A repudiation of a contract is a breach of contract by one party that is sufficiently serious to entitle the other party to treat the contract as terminated with immediate effect and to sue for damages. An innocent party, faced with a repudiation, is entitled to choose whether to: (i) treat the contract as continuing, which is known as affirmation of the contract; or (ii) accept the repudiation and bring the contract to an end, thereby discharging all future obligations under the contract. It is said that there is no third choice in addition to these two options. Nevertheless, there is, as described by Rix L.J. in Stocznia Gdanska SA v Latvian Shipping Company (No.2) [2002] 2 All ER (Comm), a middle ground between acceptance of repudiation and affirmation of the contract when the innocent party is deciding what to do. This article examines this grey area.

The test for repudiation derives from the case of Hong Kong Fir Shipping Co Ltd v Kawasaki Kisen Kaisha Ltd [1962] 2 QB 26. The test can be summarised as the following questions: does the breach deprive the innocent party of substantially the whole benefit of the contract; or does the breach of the contract go to the root of the contract, such that the breach makes further performance of the contract impossible? If the answer to either of these questions is yes, then the innocent party may argue that the contract has been repudiated and can either affirm the contract or discharge the contract accordingly, as the party sees fit.

Why it matters: recent developments

The issue of repudiation is important because, in addition to damages — which is the innocent party’s remedy in any event — repudiation allows the innocent party to get out of the contract and extinguish any future obligations under the contract . Alternatively, if the commercial relationship allowed, or economic conditions meant that it was advantageous to do so, the innocent party may decide to continue with the contract, but reserve its right to claim damages. This flexibility is obviously very useful.

There are a number of difficulties with understanding how repudiation works, including whether a repudiation can be cured; the distinction between actual and anticipated breaches; and the date on which an assessment of the repudiation is made. The case of Ampurius Nu Homes Ltd v Telford Homes (Creekside) Ltd [2013] EWCA Civ 577 (the Ampurius case), described below, deals with these issues and makes the position clearer.

The Ampurius case

Telford Homes (Creekside) Ltd (Telford), a property development and construction firm, entered into an agreement with Ampurius Nu Homes Ltd (Ampurius), a property developer, for the 999 year lease of property comprising commercial units within four blocks (Blocks A, B, C and D). The target date for completion of Blocks A and B was 28 February 2011 and for Blocks C and D was 21 July 2010. Telford’s obligations under the contract required it to carry out the build with “due diligence” and to use “reasonable endeavours” to complete the development by the target date. However, due to the economic downturn, Telford ceased work on Blocks A and B to ease cash flow and to assist it with financing the project. Ampurius alleged that Telford’s delay was a repudiation of the agreement and reserved its position regarding acceptance of that repudiation. Negotiations were continuing between the two parties when, eight months later on 22 October 2010, Ampurius purported to terminate the contract as a result of the alleged repudiation. However, unbeknownst to Ampurius, Telford had recommenced work on Blocks A and B earlier in the month. Telford accordingly denied the alleged repudiation and continued with the project which was completed roughly nine months late, for Blocks C and D, and approximately one year late, for Blocks A and B.

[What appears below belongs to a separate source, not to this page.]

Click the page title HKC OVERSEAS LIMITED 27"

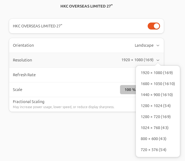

On whether a repudiation had occurred, the Court of Appeal first looked at whether the effect of the breach (in this case a one year delay) deprived Ampurius of the substantial benefit of the whole contract. The answer to which the Court of Appeal came, in the context of a 999 year lease, was that the breach surely had not. Ampurius further underscored this answer, admitting that the delay had not caused any corresponding loss.

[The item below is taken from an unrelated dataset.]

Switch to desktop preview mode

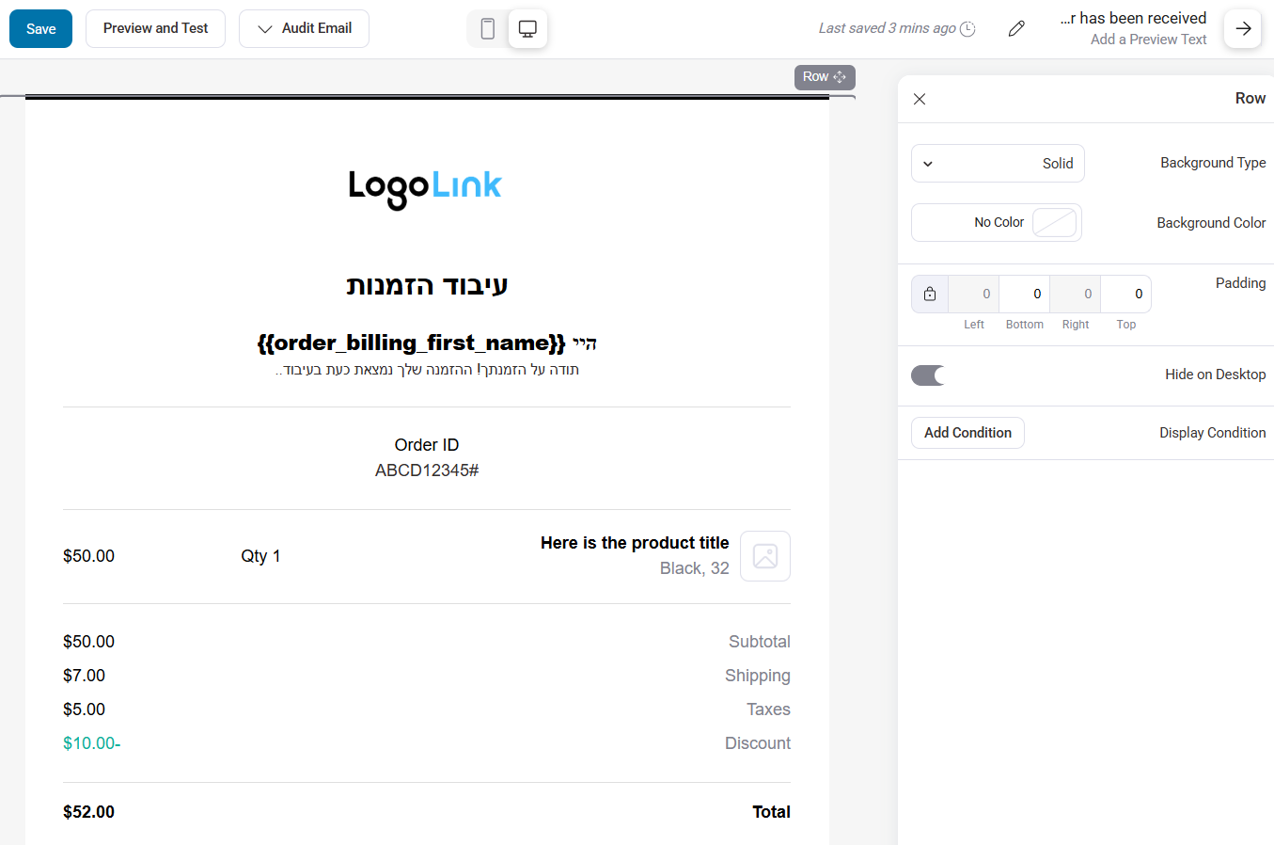pos(527,28)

On the correct time for assessment of whether there had been a repudiation, Ampurius argued that the correct date was the date of the repudiation itself. However, the Court of Appeal decided that the assessment should take place when the repudiation is purportedly accepted and the contract terminated.

The Court of Appeal ultimately found that the repudiation had been cured. Thus, Ampurius had no right to terminate the agreement. As a result, Ampurius’ injury was restricted to the delay caused by the suspension of work. The delay caused by Telford was not a breach of the necessary severity to constitute a repudiation of the contract.

What we learn from the Ampurius case

The confirmation that an innocent party can have time to decide whether to accept a repudiation must be considered in light of the risk of an event occurring after the repudiation which cures the situation, such as happened in the Ampurius case. As long as the contract stays alive, the innocent party runs the risk that the repudiation becomes a mere anticipatory breach that can be overtaken by another event.

The Ampurius case simplifies some of the potentially confusing issues surrounding repudiation, which can be summarised as follows:

  1. the analysis of whether a breach is serious enough to amount to a repudiation of the contract must take place at the time of the innocent party’s purported acceptance of the repudiation; and
  2. both anticipatory breaches and breaches which constitute a repudiation of the contract in question have the potential to be cured before an election is made.